Consider a monopoly whose total cost function is TC=Q3-30Q2+302Q, whose marginal cost function is MC= 3Q2-60Q+302, whose demand is P=329-30Q, and whose marginal revenue function MR= 329-60Q, where Q is output and P is price.
Assume that the firm maximizes profit but cannot practice price discrimination
How much does the firm produce?
How much does the firm charge?
How large are the firms profit?
How would you evaluate a proposal to ban cigarette smoking? Would a ban on smoking necessarily be economically efficient?
Why might a tax on cigarettes induce the market for cigarettes to perform more efficiently?
Explain why cigarette smoking is often described as a good with negative externalities.
Why is it the case in a long-run monopolistically competitive equilibrium that the firm’s demand curve is tangent to its average cost curve? Why could it not be a long-run equilibrium if the demand curve “cut through” the average cost curve?
"What is the point of entering a perfectly competitive industry if it is simply to earn zero profits anyway?" Discuss this statement with reference to the long and short run, as well as to heterogeneity across firms.
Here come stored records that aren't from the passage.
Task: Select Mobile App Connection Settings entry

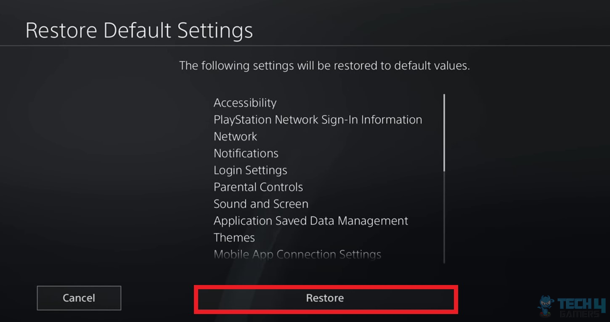Action: (x=297, y=254)
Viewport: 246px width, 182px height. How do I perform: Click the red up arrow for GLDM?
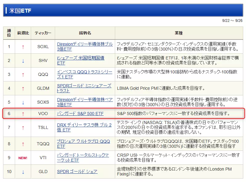coord(23,89)
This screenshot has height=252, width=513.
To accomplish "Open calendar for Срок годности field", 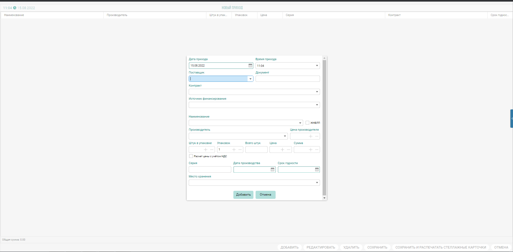I will [x=317, y=170].
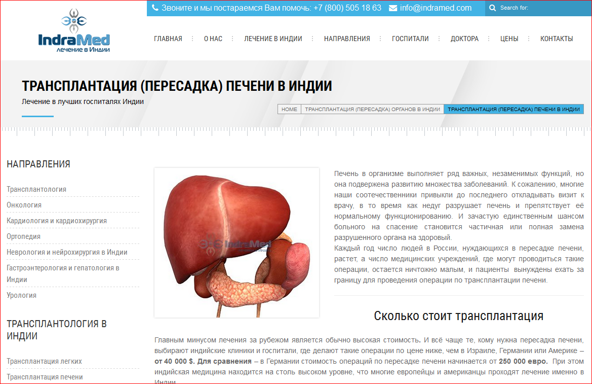This screenshot has width=592, height=384.
Task: Click the phone icon in top bar
Action: coord(155,8)
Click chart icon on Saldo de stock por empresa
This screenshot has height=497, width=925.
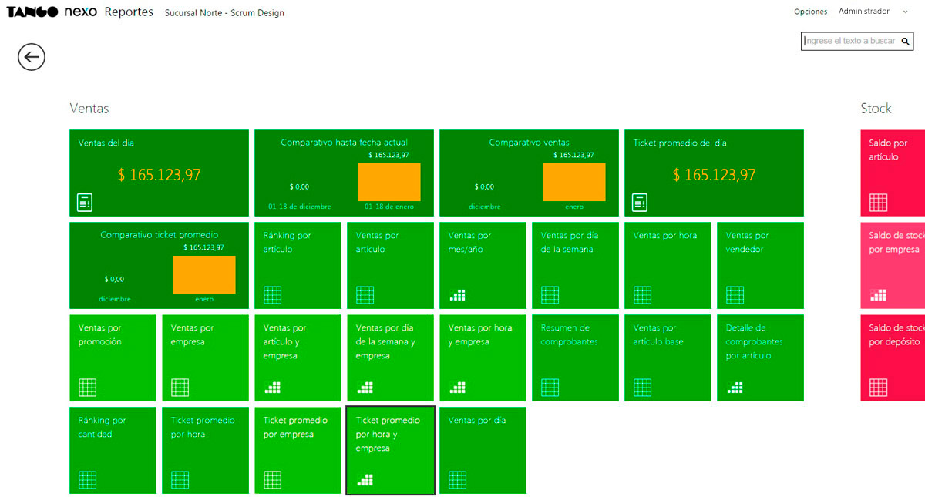[x=878, y=295]
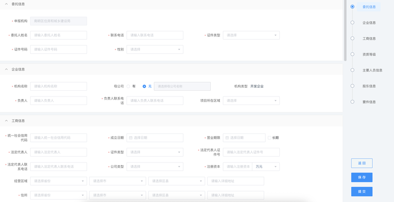
Task: Submit the form with the 提交 button
Action: tap(361, 191)
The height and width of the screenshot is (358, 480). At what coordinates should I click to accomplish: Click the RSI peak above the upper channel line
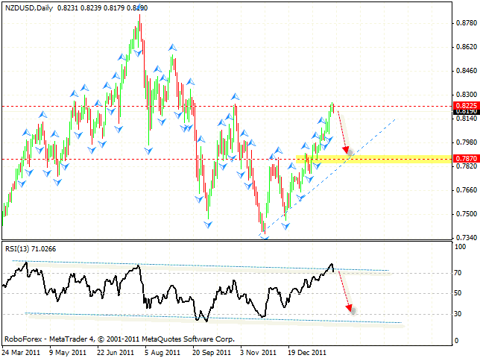(331, 266)
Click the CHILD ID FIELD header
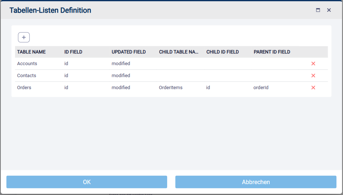Viewport: 343px width, 195px height. pyautogui.click(x=222, y=52)
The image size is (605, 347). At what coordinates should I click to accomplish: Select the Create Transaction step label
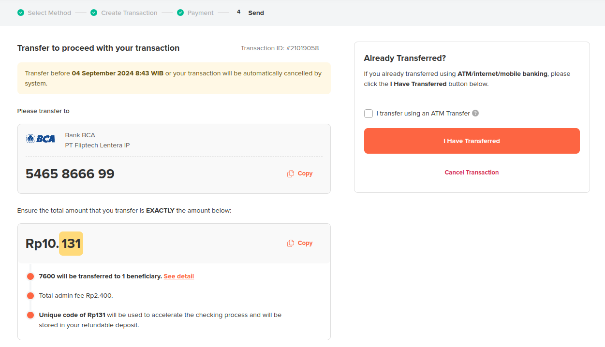pos(129,13)
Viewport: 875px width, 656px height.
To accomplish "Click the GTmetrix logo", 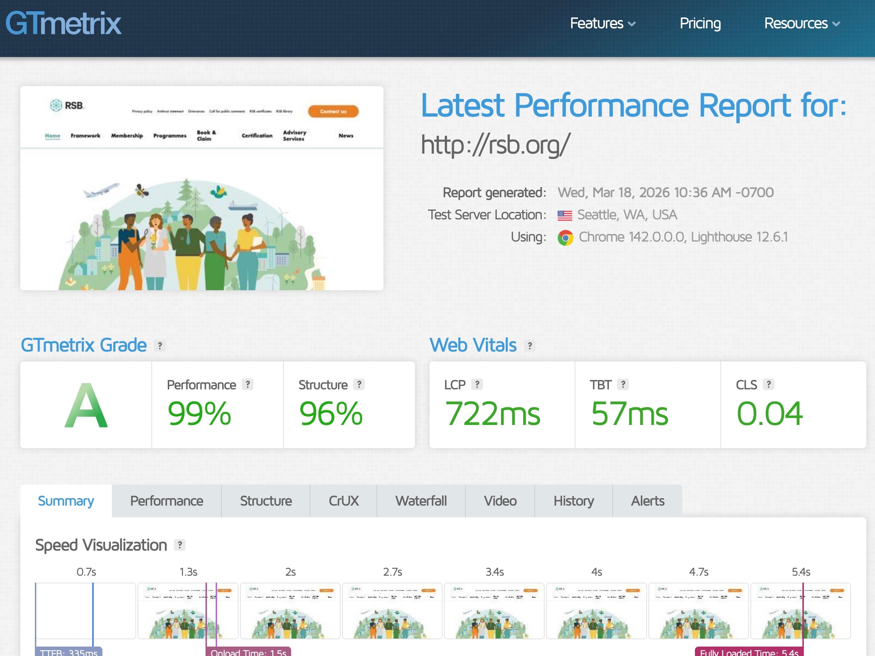I will 63,23.
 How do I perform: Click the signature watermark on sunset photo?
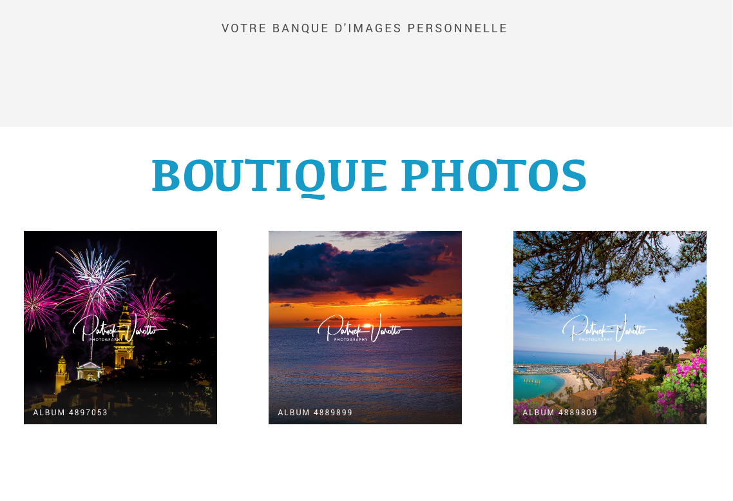pyautogui.click(x=365, y=328)
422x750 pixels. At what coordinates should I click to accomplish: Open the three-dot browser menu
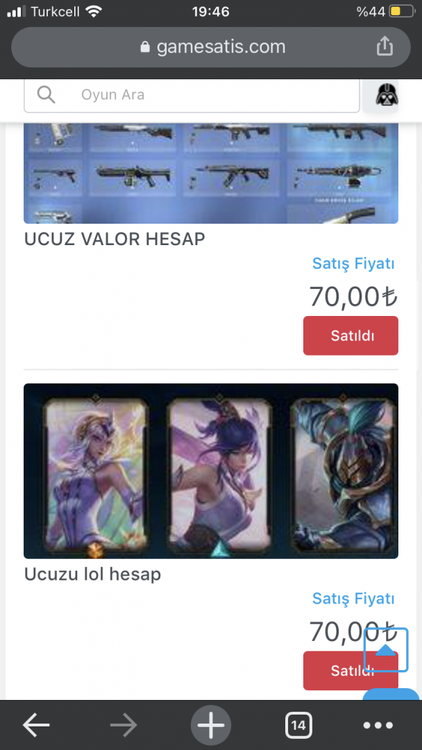point(378,726)
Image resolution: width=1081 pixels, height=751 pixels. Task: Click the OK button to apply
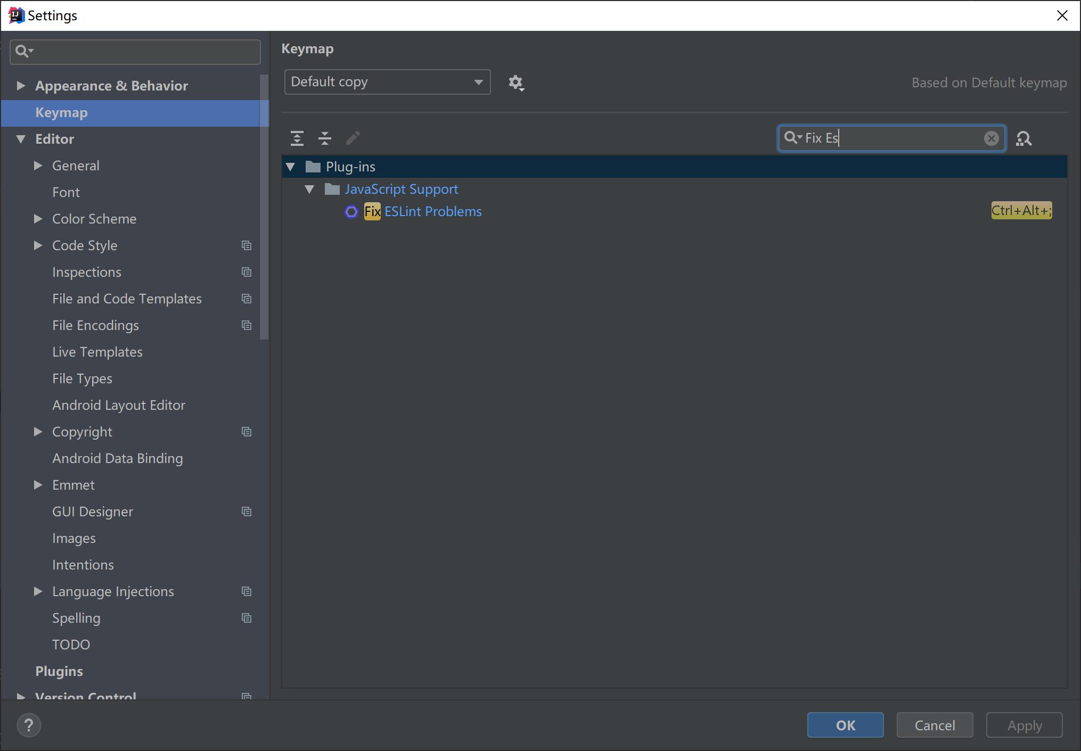(x=845, y=725)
Consider a monopolized industry. Is the deadweight loss from this industry greater if (1) the government sets price equal to average total cost or (2) the government sets price equal to marginal cost? Why? Use examples of monopoly form your own country to answer this question.
Why are price floors said to be inefficient? Can the government restore efficiency by imposing a production quota along with the price floor? Who benefits and who loses from such a program?
Why are price ceilings said to be inefficient? Can the government restore efficiency by imposing a production quota along with the price ceiling? Who benefits and who loses from such a program?